The scoring function implemented in CAT can successfully filter and rank hotspots in a dynamical environment provided by cosolvent MD simulations. In the present study, we have developed, tested and validated the applicability of CAT analysis to detect several potentially ‘druggable’ allosteric sites, which were detected by X-Ray crystallography studies. The usage of five different cosolvent molecules demonstrated, at the same time, a broad sample space regarding interacting molecules and provides an insight on the chemical nature of the putative ligand moieties that would preferentially bind to the respective site. CAT is robust yet versatile: the analysis can be performed on cosolvent trajectories using any cosolvent molecule of choice.

The major shortcoming of CAT observed so far was its inability to map some deep buried pockets. This could be attributed to insufficient sampling during MD simulation, however, FTMap performs very well on this task. Although this issue may be easily sorted by longer MD simulation in water prior to cosolvent MD simulations, a combination of both tools could be a viable approach. We understand that the principle in which FTMap is based is not the same, although they share some features.

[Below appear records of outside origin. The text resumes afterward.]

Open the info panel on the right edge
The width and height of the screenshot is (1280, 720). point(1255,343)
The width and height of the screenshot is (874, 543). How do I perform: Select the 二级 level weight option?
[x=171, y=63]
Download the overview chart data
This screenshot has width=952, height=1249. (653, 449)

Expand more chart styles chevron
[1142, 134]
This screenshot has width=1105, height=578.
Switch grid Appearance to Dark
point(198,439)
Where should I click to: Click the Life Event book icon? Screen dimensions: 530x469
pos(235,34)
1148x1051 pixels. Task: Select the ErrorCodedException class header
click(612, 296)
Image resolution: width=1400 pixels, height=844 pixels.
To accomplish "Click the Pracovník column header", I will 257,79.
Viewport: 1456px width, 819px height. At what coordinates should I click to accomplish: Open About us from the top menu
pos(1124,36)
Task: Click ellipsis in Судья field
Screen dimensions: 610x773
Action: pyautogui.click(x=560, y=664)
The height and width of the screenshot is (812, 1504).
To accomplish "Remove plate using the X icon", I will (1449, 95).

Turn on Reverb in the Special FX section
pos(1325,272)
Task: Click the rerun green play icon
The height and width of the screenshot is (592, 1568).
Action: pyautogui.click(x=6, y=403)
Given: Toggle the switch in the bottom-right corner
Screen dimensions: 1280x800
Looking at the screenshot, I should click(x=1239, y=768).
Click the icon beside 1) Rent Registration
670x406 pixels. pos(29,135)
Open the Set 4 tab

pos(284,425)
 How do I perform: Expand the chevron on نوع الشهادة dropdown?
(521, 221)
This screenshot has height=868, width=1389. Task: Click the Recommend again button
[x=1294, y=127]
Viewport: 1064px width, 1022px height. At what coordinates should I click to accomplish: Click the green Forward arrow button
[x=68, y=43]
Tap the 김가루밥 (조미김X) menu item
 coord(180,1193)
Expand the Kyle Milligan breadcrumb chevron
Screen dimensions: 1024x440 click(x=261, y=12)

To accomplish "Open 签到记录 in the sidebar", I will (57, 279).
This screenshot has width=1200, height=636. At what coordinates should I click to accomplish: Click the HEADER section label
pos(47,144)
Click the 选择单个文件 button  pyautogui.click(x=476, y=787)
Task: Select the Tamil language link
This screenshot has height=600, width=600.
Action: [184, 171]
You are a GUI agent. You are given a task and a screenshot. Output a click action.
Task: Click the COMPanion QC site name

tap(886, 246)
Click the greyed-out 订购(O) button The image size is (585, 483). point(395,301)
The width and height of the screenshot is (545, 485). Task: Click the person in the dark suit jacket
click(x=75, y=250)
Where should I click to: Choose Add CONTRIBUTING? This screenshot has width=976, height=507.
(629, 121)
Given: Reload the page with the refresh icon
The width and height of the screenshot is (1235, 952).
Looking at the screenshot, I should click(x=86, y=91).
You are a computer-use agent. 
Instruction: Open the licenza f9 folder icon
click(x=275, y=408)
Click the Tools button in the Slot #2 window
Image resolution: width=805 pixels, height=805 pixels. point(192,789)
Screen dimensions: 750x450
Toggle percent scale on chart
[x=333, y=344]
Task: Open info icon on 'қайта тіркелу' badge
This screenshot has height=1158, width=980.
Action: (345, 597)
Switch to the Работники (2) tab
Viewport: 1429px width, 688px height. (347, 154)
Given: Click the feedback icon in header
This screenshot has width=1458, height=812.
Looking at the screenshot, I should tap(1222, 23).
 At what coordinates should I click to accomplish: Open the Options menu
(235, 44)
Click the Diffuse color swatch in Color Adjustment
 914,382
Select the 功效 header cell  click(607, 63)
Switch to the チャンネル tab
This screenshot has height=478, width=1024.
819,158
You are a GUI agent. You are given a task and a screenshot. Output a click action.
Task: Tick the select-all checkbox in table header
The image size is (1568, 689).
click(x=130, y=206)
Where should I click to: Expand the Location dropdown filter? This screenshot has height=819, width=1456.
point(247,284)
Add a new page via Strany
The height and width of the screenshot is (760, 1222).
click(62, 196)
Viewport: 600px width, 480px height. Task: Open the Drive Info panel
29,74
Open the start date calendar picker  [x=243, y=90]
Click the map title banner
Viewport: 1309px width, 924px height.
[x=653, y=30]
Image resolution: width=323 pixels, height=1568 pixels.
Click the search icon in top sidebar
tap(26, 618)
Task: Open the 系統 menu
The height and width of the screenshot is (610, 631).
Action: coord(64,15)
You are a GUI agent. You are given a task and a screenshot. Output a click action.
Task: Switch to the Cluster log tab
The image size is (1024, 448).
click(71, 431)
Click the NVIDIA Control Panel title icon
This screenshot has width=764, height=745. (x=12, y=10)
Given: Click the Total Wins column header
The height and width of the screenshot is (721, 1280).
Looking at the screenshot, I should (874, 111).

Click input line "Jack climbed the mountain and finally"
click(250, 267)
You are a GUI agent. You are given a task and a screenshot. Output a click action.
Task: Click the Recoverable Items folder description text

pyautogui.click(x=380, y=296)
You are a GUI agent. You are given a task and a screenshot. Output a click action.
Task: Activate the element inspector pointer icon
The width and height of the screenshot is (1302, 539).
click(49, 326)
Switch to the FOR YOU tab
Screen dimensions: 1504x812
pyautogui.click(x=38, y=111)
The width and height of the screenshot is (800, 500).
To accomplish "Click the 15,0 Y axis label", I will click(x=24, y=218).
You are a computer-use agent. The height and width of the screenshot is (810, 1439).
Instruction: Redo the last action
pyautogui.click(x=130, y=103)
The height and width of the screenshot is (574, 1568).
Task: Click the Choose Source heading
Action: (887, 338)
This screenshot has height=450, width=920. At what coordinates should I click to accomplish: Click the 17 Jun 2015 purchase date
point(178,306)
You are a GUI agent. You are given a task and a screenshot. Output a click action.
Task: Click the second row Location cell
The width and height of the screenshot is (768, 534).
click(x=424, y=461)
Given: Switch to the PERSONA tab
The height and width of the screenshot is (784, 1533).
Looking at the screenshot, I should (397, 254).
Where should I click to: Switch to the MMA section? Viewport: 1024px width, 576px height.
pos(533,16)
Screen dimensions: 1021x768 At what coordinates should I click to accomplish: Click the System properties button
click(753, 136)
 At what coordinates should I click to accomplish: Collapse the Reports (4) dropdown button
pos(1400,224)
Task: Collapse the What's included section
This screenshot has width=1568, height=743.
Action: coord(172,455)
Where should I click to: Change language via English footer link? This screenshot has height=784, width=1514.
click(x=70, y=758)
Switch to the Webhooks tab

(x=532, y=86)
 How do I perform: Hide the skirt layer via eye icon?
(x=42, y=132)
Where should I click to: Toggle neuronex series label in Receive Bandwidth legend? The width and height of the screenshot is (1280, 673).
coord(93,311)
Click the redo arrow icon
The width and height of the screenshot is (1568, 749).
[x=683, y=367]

Our main goal while choosing this tool as a comparison with CAT relied on the ease of use and fast results one could get. The use of cosolvent tools such as CAT can give more insights into the dynamics and “crypticity” of the target in comparison to FTMap.

In future works, we aim to explore CAT analysis applied to multi-cosolvent trajectories and to address the sampling problem which underlies the sub-optimal performance in mapping the buried pockets.